L’Obstination du témoignage
Par FIDH le jeudi 19 juin 2008, 16:30 - Campagnes - Lien permanent
Publication du Rapport annuel 2007 de l’Observatoire pour la protection des défenseurs des droits de l’Homme (Programme conjoint de la FIDH et de l'OMCT).
A l'occasion du 60ème anniversaire de la Déclaration universelle des droits de l'Homme et du 10ème anniversaire de la Déclaration dea Nations unies sur les défenseurs des droits de l'Homme, l'Observatoire souhaite, en publiant son rapport annuel 2007, célébrer l'obstination du témoignage de tous les défenseurs des droits de l'Homme partout dans le monde.
Rapport complet en PDF (349 pages)
Rapports disponibles sur les sites suivants :
Nous remercion l'aimable contribution de
Monseigneur Desmond Mpilo Tutu
- Archevêque et lauréat du Prix Nobel de la Paix, 1984 (Afrique du sud)
Pendant des décennies, l’Afrique du sud fut probablement l’un des pays où les violations des droits de l’Homme étaient les plus graves et les plus répandues. Le système généralisé de l’apartheid niait le principe même sur lequel s’ouvre la Déclaration universelle des droits de l’Homme, c’est-à-dire celui de l’égalité entre tout être humain quelque soit sa race, son sexe ou sa naissance. Ayant érigé en loi l’inégalité entre tous les hommes, le régime d’apartheid ne pouvait se maintenir que par la violence et la force. L’inversion des valeurs était telle que c’est la revendication à la légalité qui apparaissait comme un crime et sa négation comme un droit.
Face à une telle situation, la tentation était forte de répondre à cette oppression avec les mêmes armes qu’elle utilisait pour s’imposer. Il fallut de solides convictions et un attachement profond aux valeurs éthiques et fondamentales pour mener un combat au nom des droits de l’Homme en respectant les principes de non-violence et de conquête pacifique des droits niés. Les femmes et les hommes qui entreprirent cette longue marche vers un État de droit s’interdirent de recourir à la violence pour faire triompher la justice. Ils crurent à la force de la persuasion et à la nécessité d’inscrire leur action dans un cadre respectueux de l’autre, même si celui-ci ne les respectait pas.
En agissant ainsi, ces femmes et ces hommes furent des victimes d’autant plus faciles à réprimer qu’elles refusaient d’utiliser les moyens de leurs bourreaux. Leurs actions devaient inciter une minorité agissante de leurs concitoyens, et notamment dans la minorité blanche, à soutenir leurs revendications et à se solidariser avec leur lutte. Ces défenseurs des droits de l’Homme, qui n’agissaient pas directement pour protéger leurs droits mais afin que tous les droits soient reconnus à tous les hommes, subirent eux aussi les exactions d’un pouvoir injuste.

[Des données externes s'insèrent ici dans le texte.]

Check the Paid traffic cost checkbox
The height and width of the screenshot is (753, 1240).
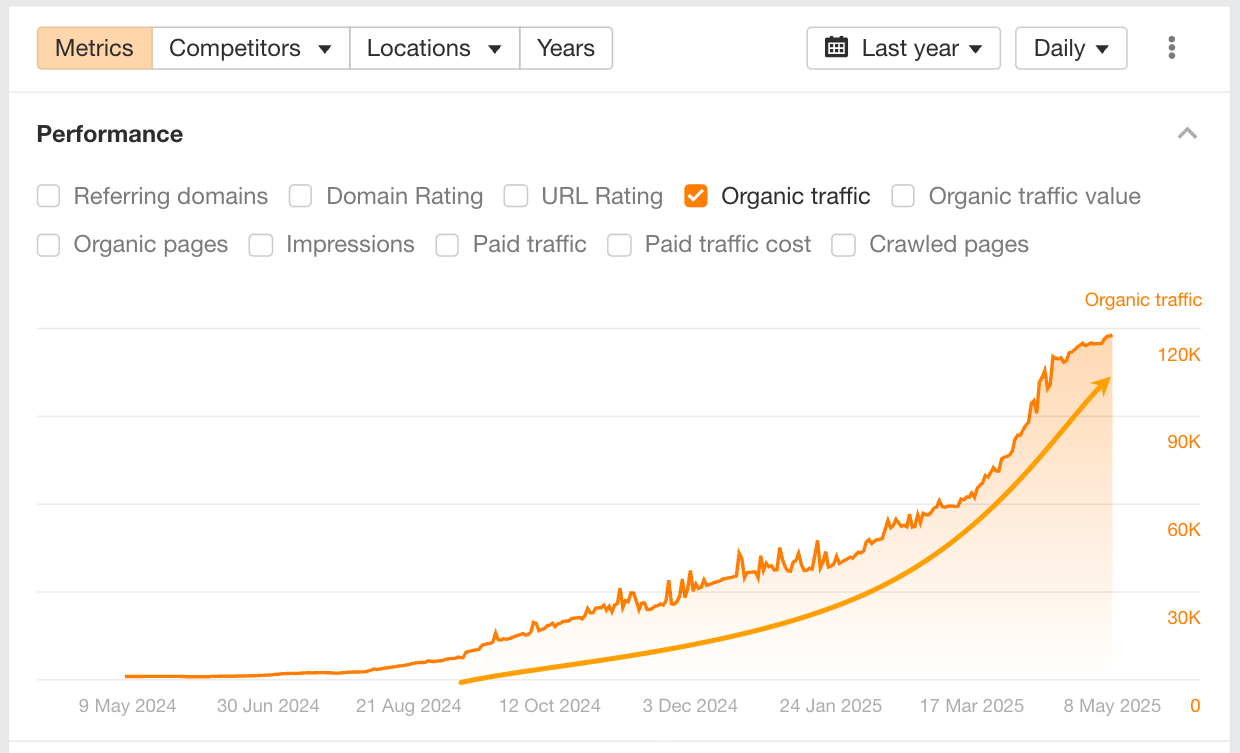pyautogui.click(x=620, y=245)
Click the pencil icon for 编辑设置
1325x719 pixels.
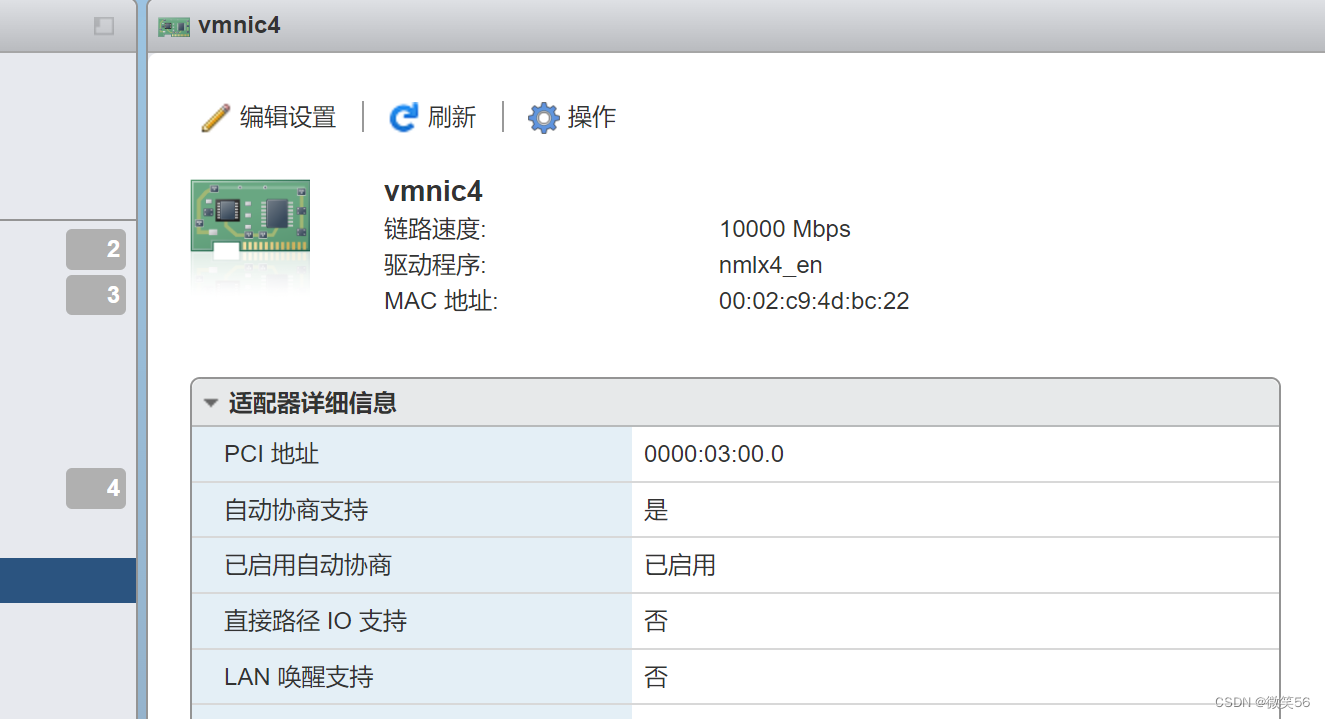[215, 118]
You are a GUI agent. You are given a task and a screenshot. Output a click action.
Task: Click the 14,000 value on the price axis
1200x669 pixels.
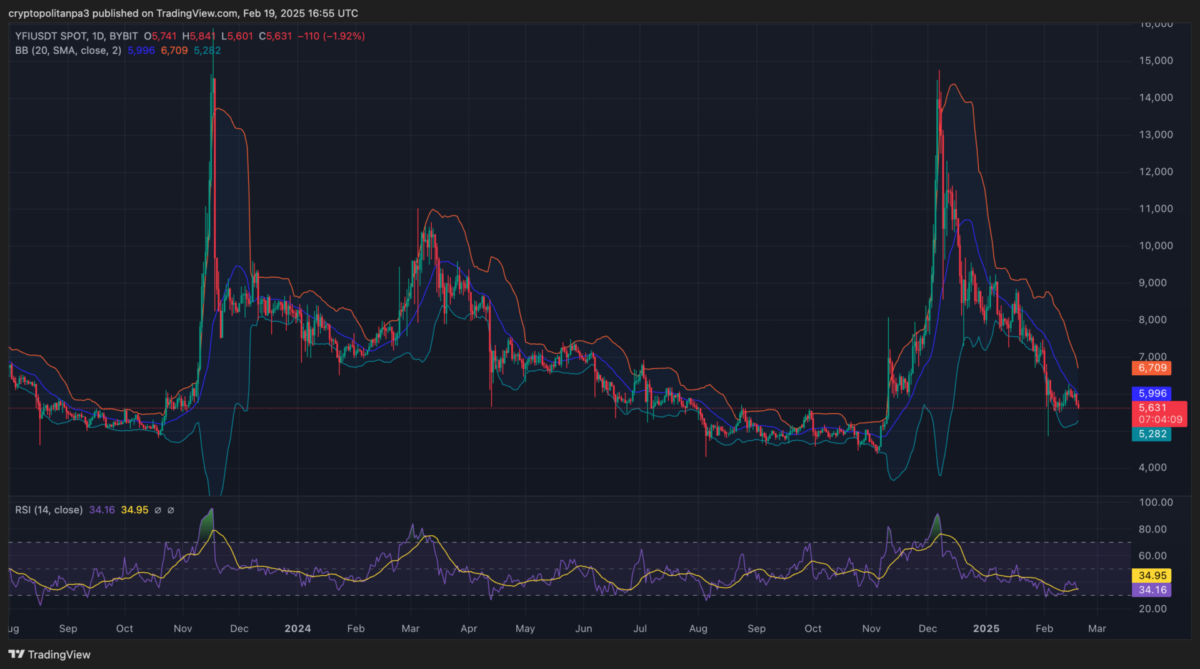click(1157, 98)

Pourtant, leur rôle fut fondamental, non seulement par la protection et le soutien qu’ils apportèrent aux leaders de la lutte anti-apartheid, mais aussi par leur rôle de pont entre ces activistes des droits de l’Homme et les membres de leurs propres communautés, qui peu à peu finirent par découvrir que le système était non seulement injuste, mais aussi condamné.
Au moment de la transition vers un régime démocratique et respectueux de tous les enfants de l’Afrique du sud, le risque était terrible de voir la majorité si longtemps victime se révolter et se venger. Chacun attendait tout en redoutant le conflit que nombre d’experts considéraient comme inévitable. Si l’Afrique du sud moderne a pu naître en évitant l’effusion de sang c’est avant tout grâce à des leaders comme Nelson Mandela qui, après des années de détention illégale dans des conditions inhumaines, surent donner l’exemple de responsables soucieux de la dignité humaine et de l’application du droit pour lesquels ils s’étaient toujours battus. Mais, vraisemblablement, si le message a pu être reçu au sein de la minorité blanche dont l’aveuglement avait si longtemps perpétué un régime ignoble, c’est peut être grâce à ces défenseurs des droits de l’Homme qui au sein même de cette communauté avaient inlassablement rappelé le sens de la dignité humaine. Les défenseurs de droits de l’Homme ne sont pas seulement des protecteurs de ceux qui luttent pour la justice lorsque celle-ci est niée, ils sont aussi des facteurs indispensables de pacification lorsque celle-ci enfin triomphe.